Sur les principes pédagogiques eux-mêmes, Grundtvig développe des tensions et des propositions qui font particulièrement écho à nos problématiques actuelles, par exemple :

-  celle liée à la question langagière de la langue d’enseignement et l’accès à la culture dans une tension entre culture populaire et culture savante ;
-  celle de la place des apprentissages par l’expérience et des savoirs empiriques dans les espaces scolaires ;
-  celle de l’évaluation : l’idée de Grundtvig de développer des études courtes basées sur des activités fonctionnelles sans examen dans un contexte d’internat reste d’une grande actualité dans la réflexion sur les enjeux de réussite éducative et de formation tout au long de la vie.

De manière très contemporaine, en restant vigilant toutefois quant au risque d’anachronisme de certains développements, l’ouvrage nous invite à reconsidérer les enjeux d’une éducation populaire permettant à la fois d’acquérir les connaissances de base de la vie pratique et les conditions d’exercice de sa pleine citoyenneté.

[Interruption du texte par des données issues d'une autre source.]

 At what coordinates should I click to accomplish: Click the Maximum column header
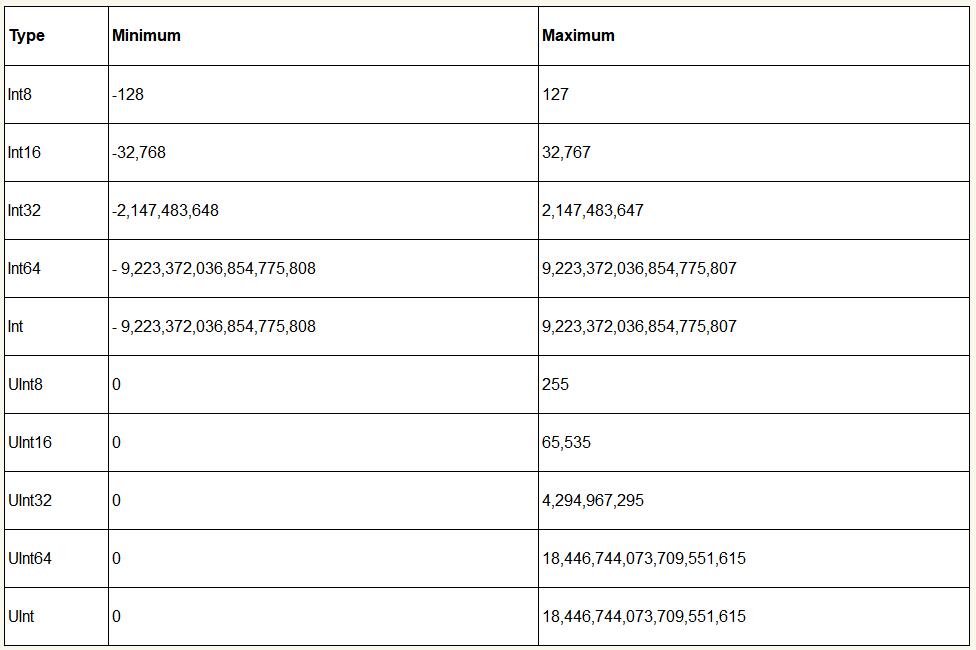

Il constitue un incontournable pour tous les chercheurs et les pédagogues souhaitant découvrir la pensée éducative de Grundtvig.

Laurent Lescouarch - Centre interdisciplinaire de recherche normand en éducation et formation (CIRNEF), Université de Caen Normandie

Bibliographie

CHALMEL Loic (2016), « Pour une épistémologie de l’histoire des idées pédagogiques », dans Alain Vergnioux (éd.), 40 ans des sciences de l’éducation. L’âge de la maturité ? Questions vives, Caen, Presses universitaires de Caen, p.141 150.

HOUSSAYE Jean (éd.) (1994), Quinze pédagogues : leur influence aujourd’hui, Paris, Armand Colin.

LAWSON Max (1993), « Grundtvig (1783-1872) », Perspectives : revue trimestrielle d’éducation comparée, vol.XXIII, n°3-4, p.631-641.

ROY France (2010), L. N. Tolstoï et N. F. S. Grundtvig : connaissance et sagesse, en éducation, Thèse de doctorat en sciences de l’éducation, Université de Rouen.

TRENARD Louis (1967), « Simon (Erica). Réveil national et culture populaire en Scandinavie », Revue belge de Philologie et d’Histoire, n°45(3), p.943 947 (Compte rendu).

SIMON Erica (1960), Réveil national et culture populaire en Scandinavie : la genèse de la « Hoejskole nordique » 1844-1878, Thèse de doctorat d’État, Gyldendal, Copenhagen.